The easiest way to fix this dynamic is to simply impose Medicare prices for all health care providers. Then there are no more fights to acquire market power, because competition simply occurs around quality of service.
The Great Intermission: Hollywood and the Coronavirus
To expand on what @Manqueman was saying, my thought was much the same, but for somewhat different reason. First, I take issue with the valuation. The idea that Amazon (or anybody for that matter) would pay ANYTHING for AMC Theaters is dreamland. AMC Theatres only has one asset: retail space. In this current world, retail space is woefully overbuilt and abundant. AMC has the double whammy of controlling that space in dead areas around dead retail malls.
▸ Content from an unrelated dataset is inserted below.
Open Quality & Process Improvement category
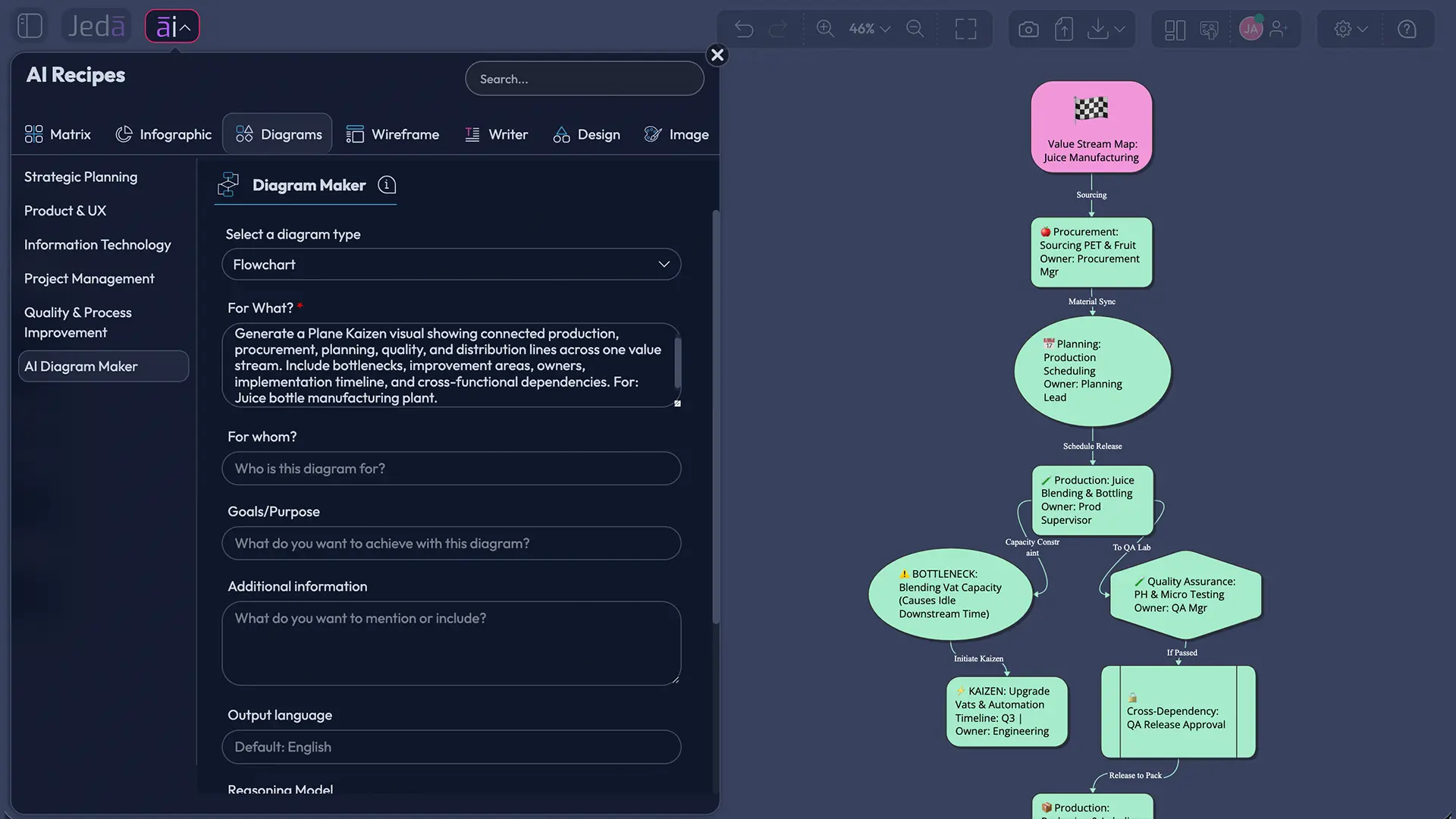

Second point, stemming from the first, is that you can only exert monopoly control where you can gain a choke hold on supply, demand or distribution. A collection of physical theater space with no IP library offers none of these. If Amazon wants to be a theater company, they could build better spaces in better locations for much less money than the valuation floated here. For that matter, so could anyone else. Now if Amazon would acquire a large chunk of the film distribution companies and control content distribution (something that would be fairly easy and lucrative for them to do) that would be a bigger problem. They could do what they are doing in the publishing arena by owning their own publishing company and promoting those books above offerings from anyone else through their choke hold on book distribution. There are estimates that Amazon controls half of physical book sales and nearly 90% of ebook distribution. That's the kind of business Amazon wants to be in.
The bigger problem with this issue is something Mr. Stoller points out somewhat back-handedly; the fact that a rumored $5 -7B purchase price would be an "easy lift" for Amazon. That much buying power is the real scary part. Any company that has that kind of financial clout can buy anything it wants at any time it wants -- distribution chains, manufacturing sectors in consolidated industries, and governments are all for sale at that price range. And though I don't want government control, how does the free market get back on a more competitive footing against people who can literally buy all of the regulations controlling their competitors?
Re: healthcare, I’m unclear on how eliminating pricing of services as a point of potential competition is meant to help prevent monopolies from forming. Granted both cost and quality are fairly opaque to patients, but things like boutique healthcare or lower volume, high-quality, high-cost options certainly exist in some places in the US, and are usually independent of major players in the space.